* Begin Given information *
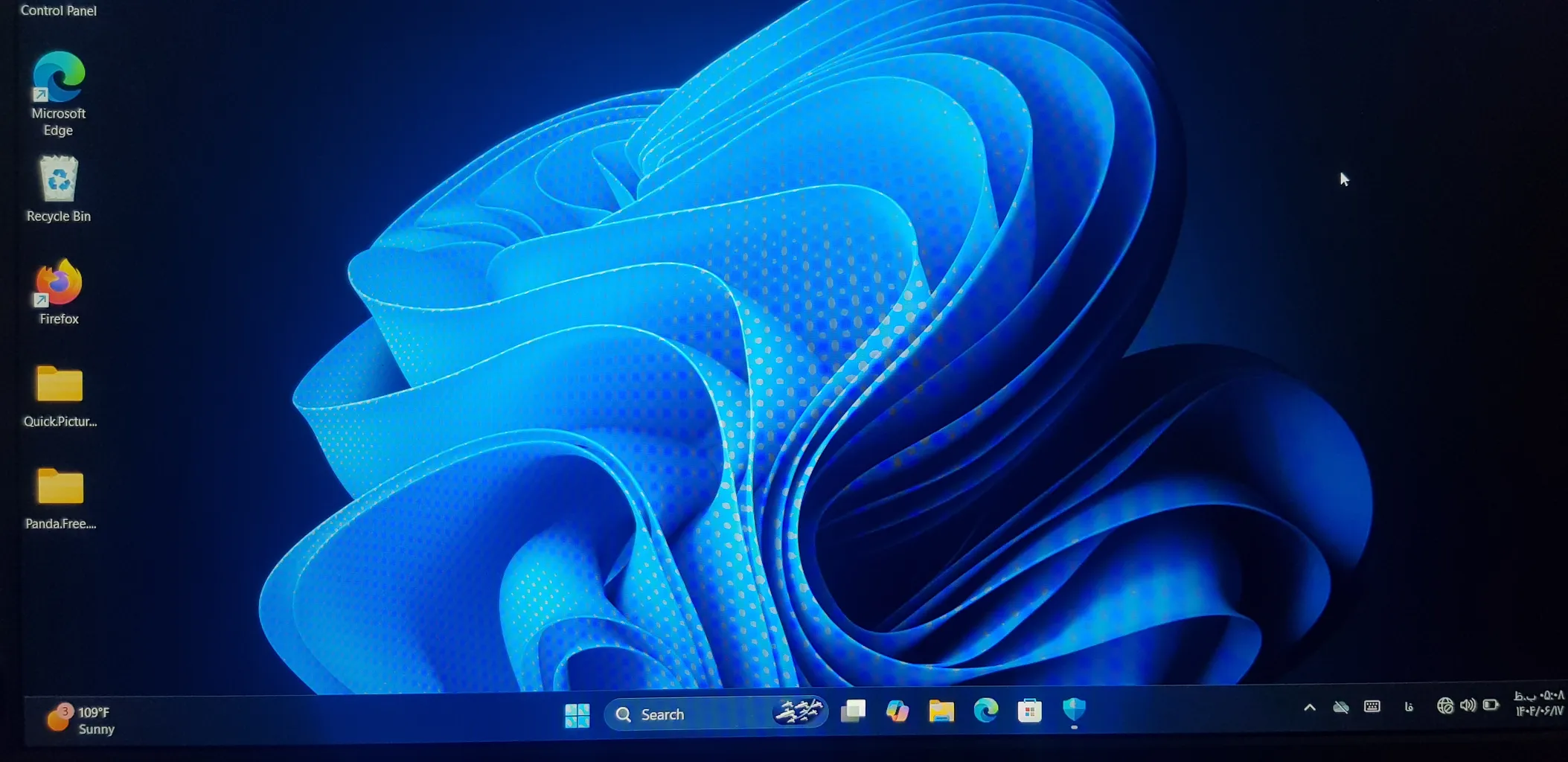Image resolution: width=1568 pixels, height=762 pixels.
Task: Open the volume speaker quick settings
Action: 1468,705
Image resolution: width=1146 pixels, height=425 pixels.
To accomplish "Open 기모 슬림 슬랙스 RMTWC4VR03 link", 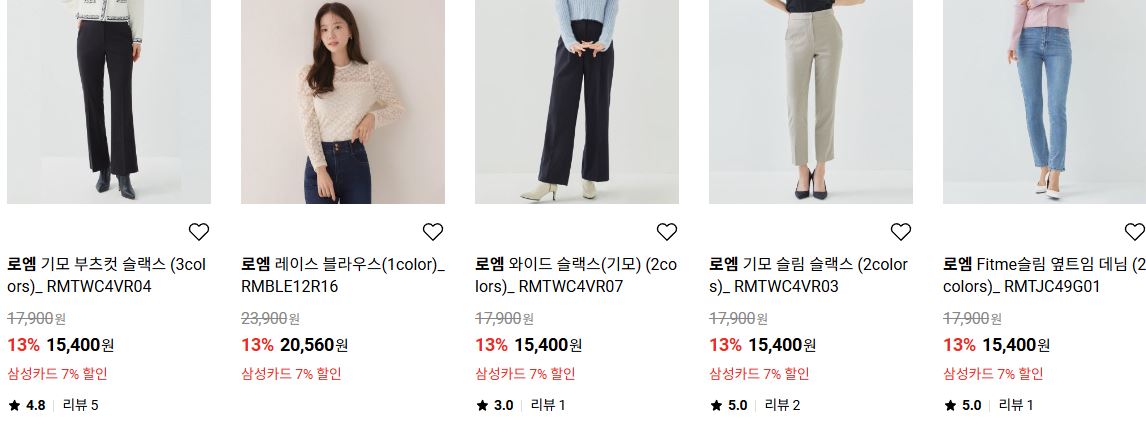I will pos(808,275).
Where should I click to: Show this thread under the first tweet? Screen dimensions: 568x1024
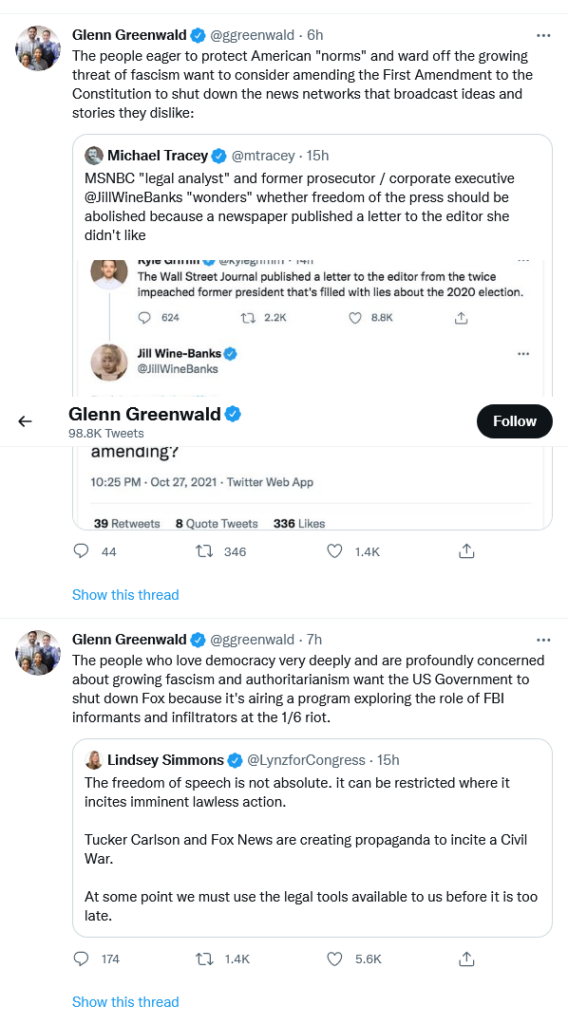pyautogui.click(x=125, y=595)
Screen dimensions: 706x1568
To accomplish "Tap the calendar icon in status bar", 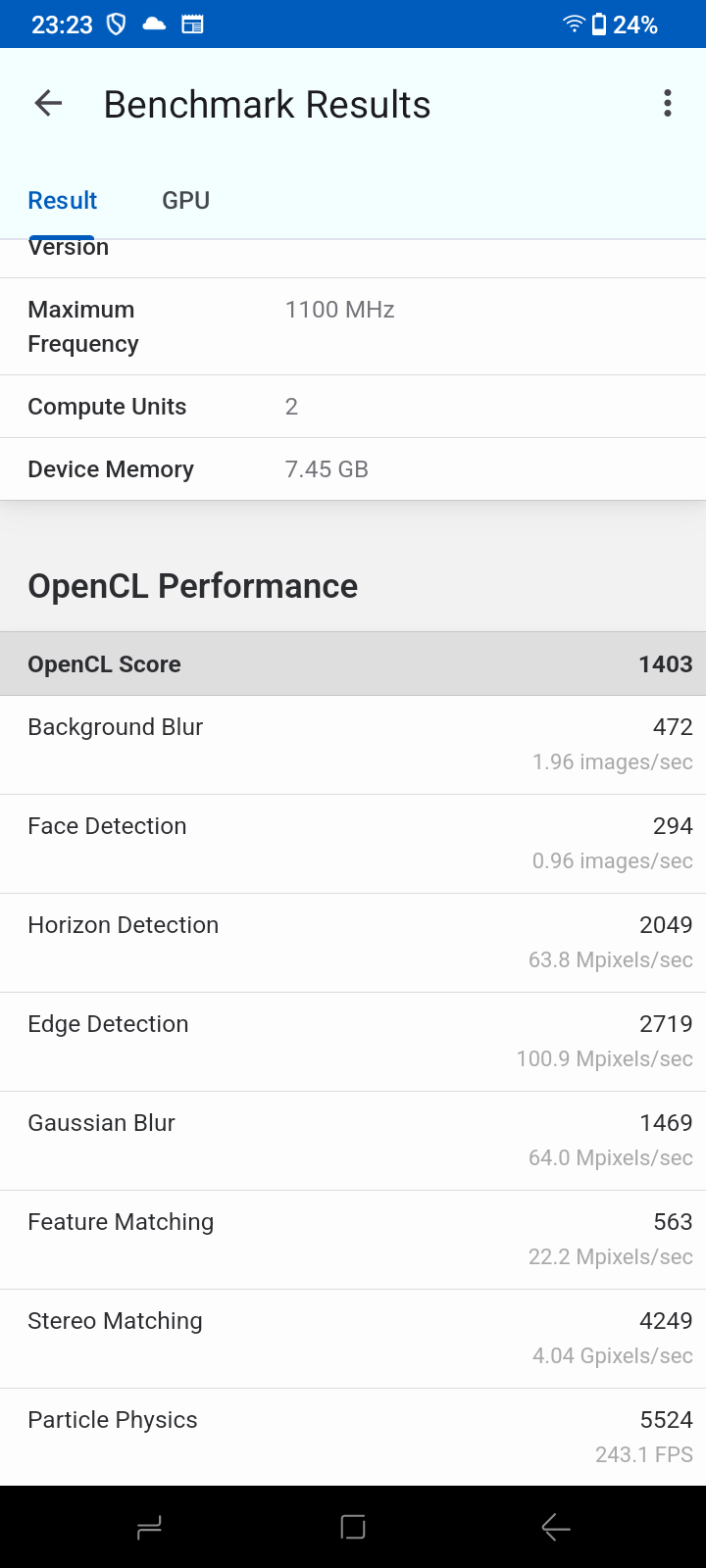I will (x=193, y=24).
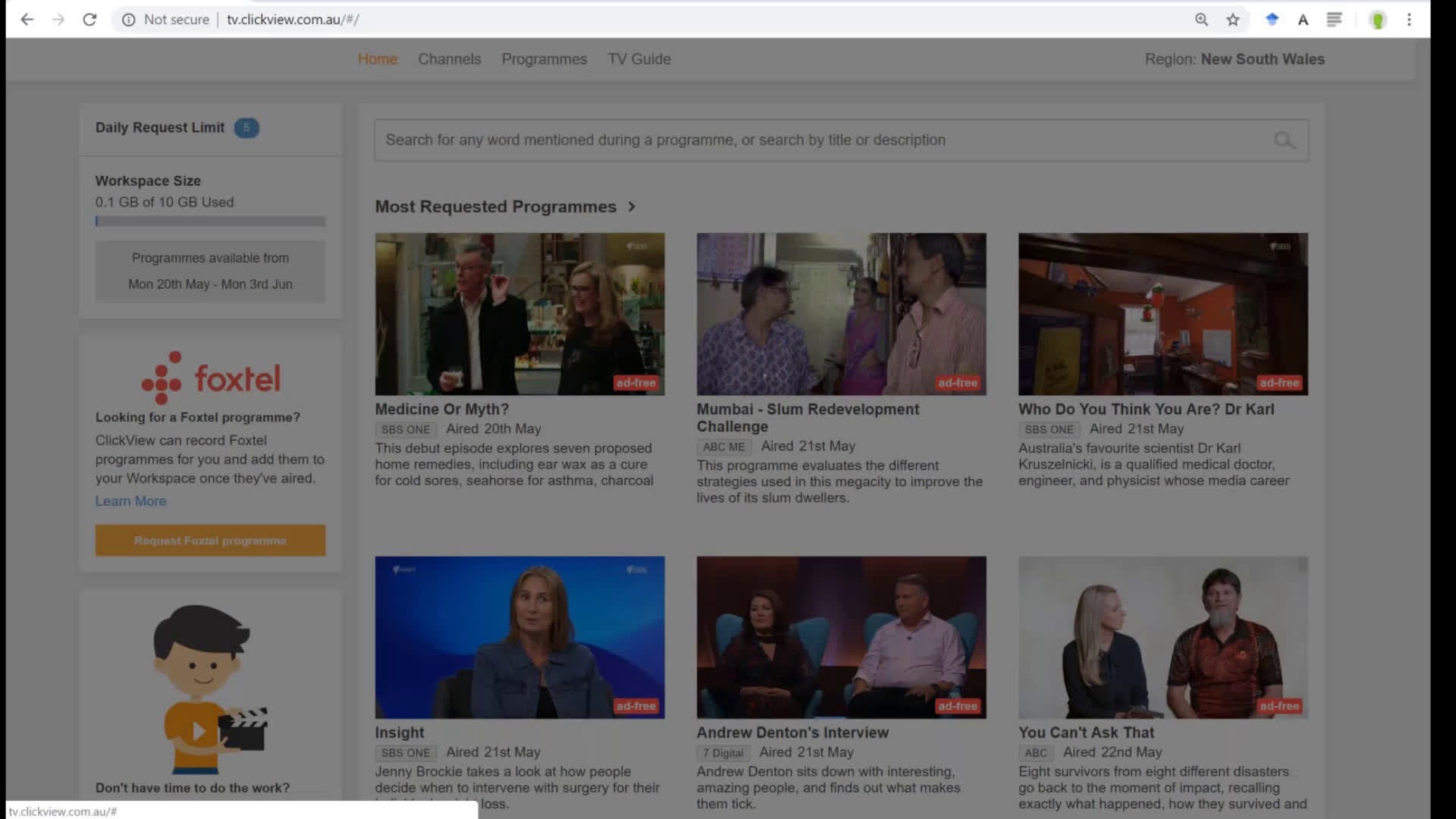Click the Workspace Size usage bar
This screenshot has height=819, width=1456.
point(210,221)
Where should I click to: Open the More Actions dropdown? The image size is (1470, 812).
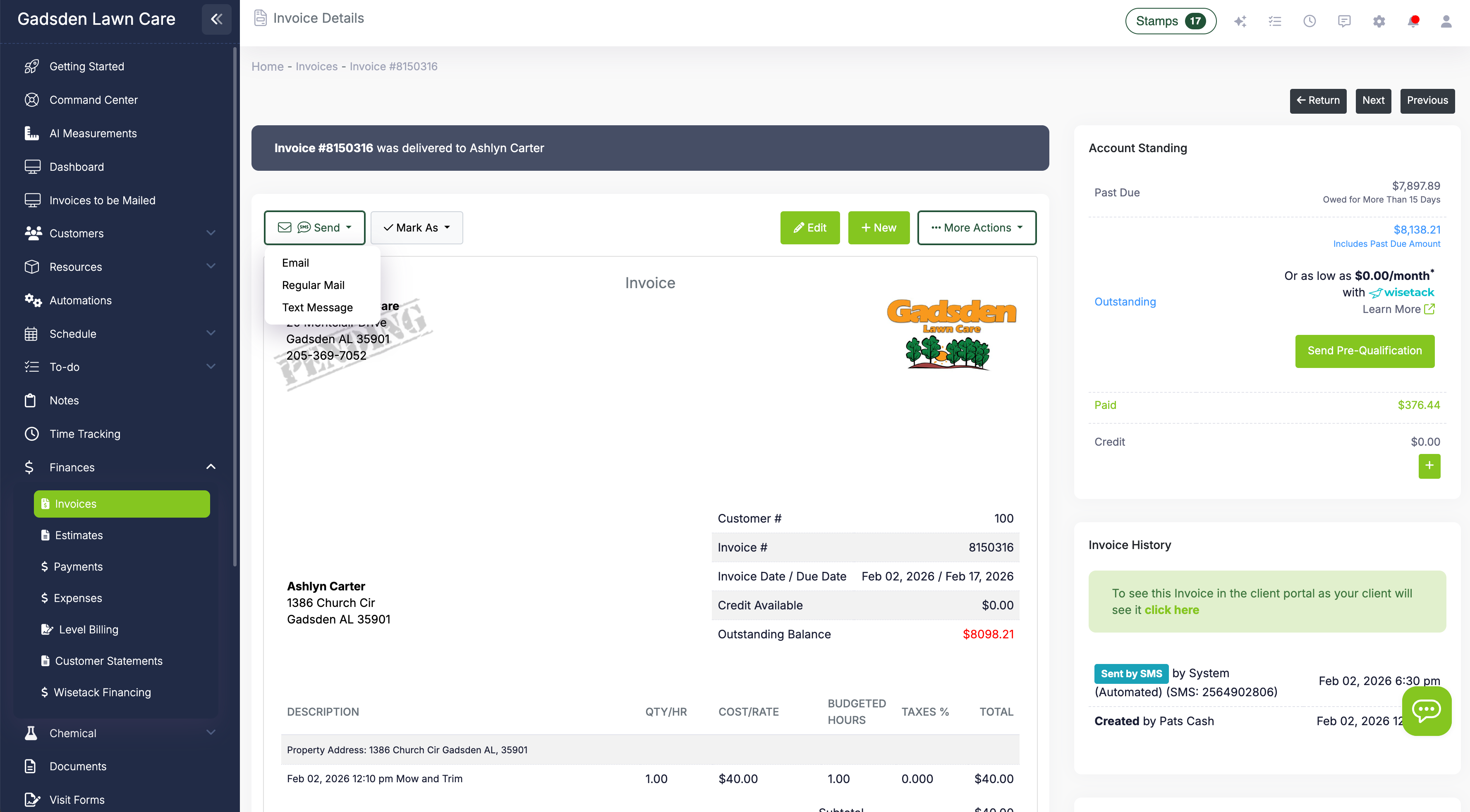pyautogui.click(x=977, y=227)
* End Given information *
Which lines of the listing above contain the string "Where"? Show each of them in full.

Where should I click to: Show this thread under the first tweet? Screen dimensions: 568x1024
Where should I click to: Open the More Actions dropdown? The image size is (1470, 812).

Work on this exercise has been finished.